Automatically associated channels: Kir2.3

Title: Decreased density of binding sites for the Ca2+ channel antagonist [3H]isradipine after denervation of rat vas deferens.

Authors: A Jurkiewicz, S S Lafayette, S H Nunes, L C Martini, L G Do Carmo, A G Wanderley, N H Jurkiewicz

Journal, date & volume: Eur. J. Pharmacol., 1994 May 2 , 256, 329-33

PubMed link: http://www.ncbi.nlm.nih.gov/pubmed/8045278

Abstract
Radioligand binding assays were performed with the selective antagonist of dihydropyridine-sensitive Ca2+ channels [3H]PN200-110 (isradipine) in rat vas deferens, before and 7 days after denervation, and data were compared with those obtained for K(+)-induced contractions, which are Ca(2+)-dependent. The density (Bmax) of dihydropyridine binding sites was decreased to almost one-third of its normal value after denervation.
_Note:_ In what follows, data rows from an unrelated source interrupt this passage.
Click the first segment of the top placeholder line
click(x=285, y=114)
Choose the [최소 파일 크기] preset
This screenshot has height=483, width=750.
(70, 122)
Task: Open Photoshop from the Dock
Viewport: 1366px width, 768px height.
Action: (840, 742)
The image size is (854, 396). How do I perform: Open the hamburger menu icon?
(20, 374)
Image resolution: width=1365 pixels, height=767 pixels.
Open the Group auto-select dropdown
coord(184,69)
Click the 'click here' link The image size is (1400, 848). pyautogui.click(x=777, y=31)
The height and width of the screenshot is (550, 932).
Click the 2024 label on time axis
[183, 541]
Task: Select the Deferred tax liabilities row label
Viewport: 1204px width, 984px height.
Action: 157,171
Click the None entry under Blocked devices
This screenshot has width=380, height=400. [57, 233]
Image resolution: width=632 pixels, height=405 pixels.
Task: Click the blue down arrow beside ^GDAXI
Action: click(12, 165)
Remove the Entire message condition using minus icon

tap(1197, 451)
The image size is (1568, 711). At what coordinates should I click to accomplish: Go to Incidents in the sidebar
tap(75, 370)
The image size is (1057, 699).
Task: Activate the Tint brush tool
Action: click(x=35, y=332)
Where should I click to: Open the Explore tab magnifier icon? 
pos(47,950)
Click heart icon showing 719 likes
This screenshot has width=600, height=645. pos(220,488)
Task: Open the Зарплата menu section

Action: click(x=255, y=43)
The respective affinity (KD) was not significantly changed. In addition, it was observed that the K(+)-induced tonic contraction, which corresponded to 55 +/- 2% of the respective phasic contraction, was decreased to 41 +/- 3% after denervation. It is assumed that the decreased density of Ca2+ channels causes a decrease in K(+)-induced influx of Ca2+ and consequently of the corresponding tonic contraction. These results indicate that autonomic innervation can regulate the density of dihydropyridine-sensitive Ca2+ channels in the rat vas deferens.